This one’s about mushrooms
Growing a mushroom block didn’t feel like growing anything else. It was more like we cut them an escape route. I sunk my knife deep through the plastic into the soft belly of the substrate and it was like I breached the barrier between their world and ours. For a couple days, nothing happened. Then the X I’d marked began to turn black and soon a heavy mound was pressing against the plastic. Soon the blue oysters emerged and every morning their arms reached out further into the room. It began to feel like there was another person who lived with us, a quiet and strange guest who always sat at the kitchen table. (We never gave our block a name; I’m sure mushrooms have names in some mushroom-language that we are not on the level to comprehend.) It was a little frightening how fast it grew. Mushrooms have that tendency to discomfort. I love it.
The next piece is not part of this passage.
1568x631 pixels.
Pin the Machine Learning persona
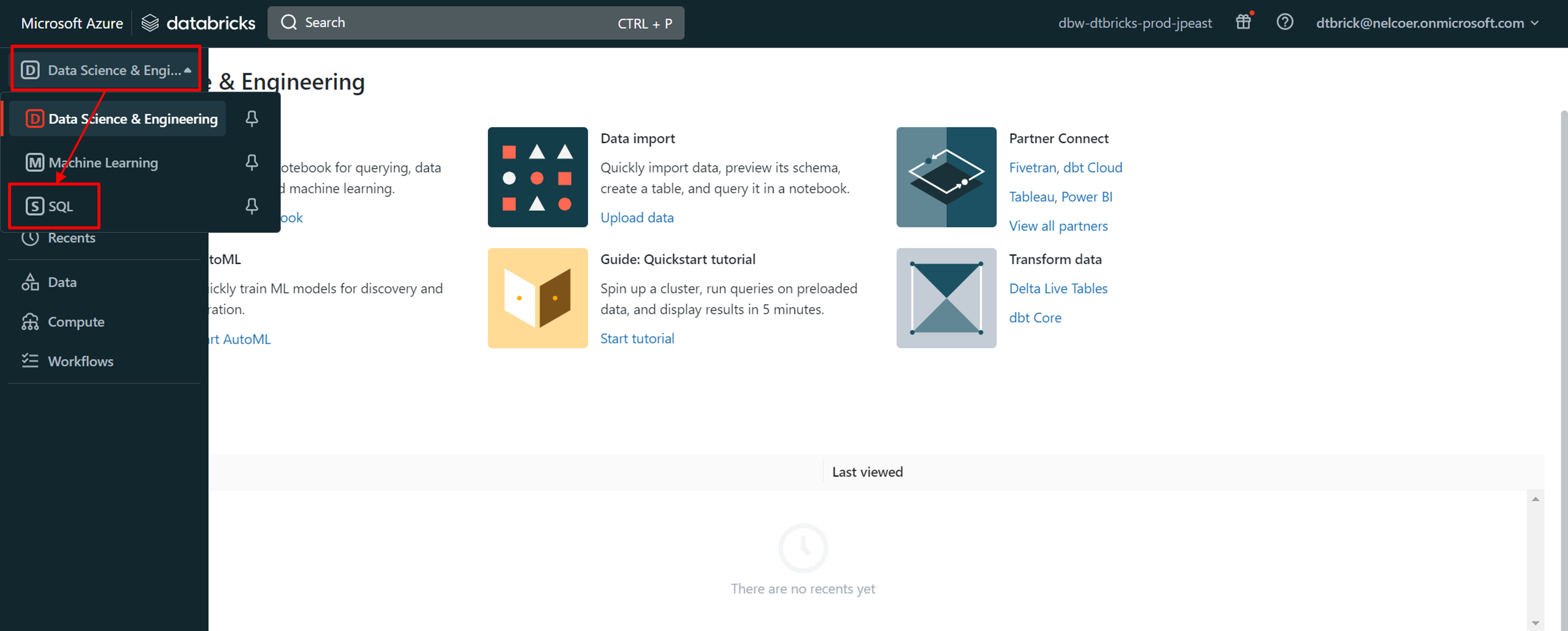pos(252,163)

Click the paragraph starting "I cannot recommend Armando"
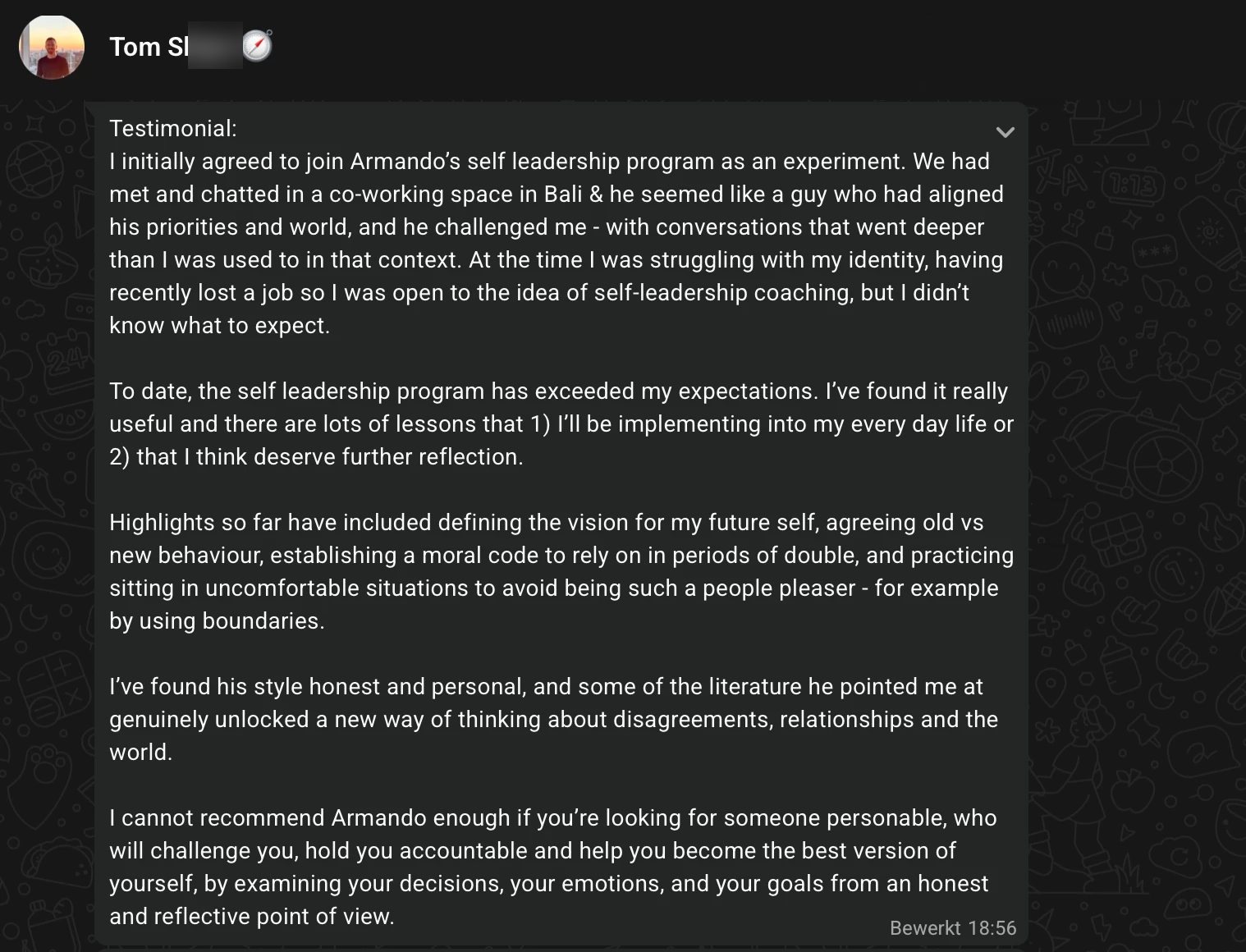point(553,867)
It’s easy to grow a mushroom block because mushrooms are just the fruiting body of a larger more complex body called the mycelium, which was already well-established in that bag. In nature, the mycelium would detect the presence of oxygen and water and choose that as an opportunity to push out it’s bulbous caps with their soft gills that would spread their spores throughout the forest. Like so many things, the part that we see and know is only a hint of something greater.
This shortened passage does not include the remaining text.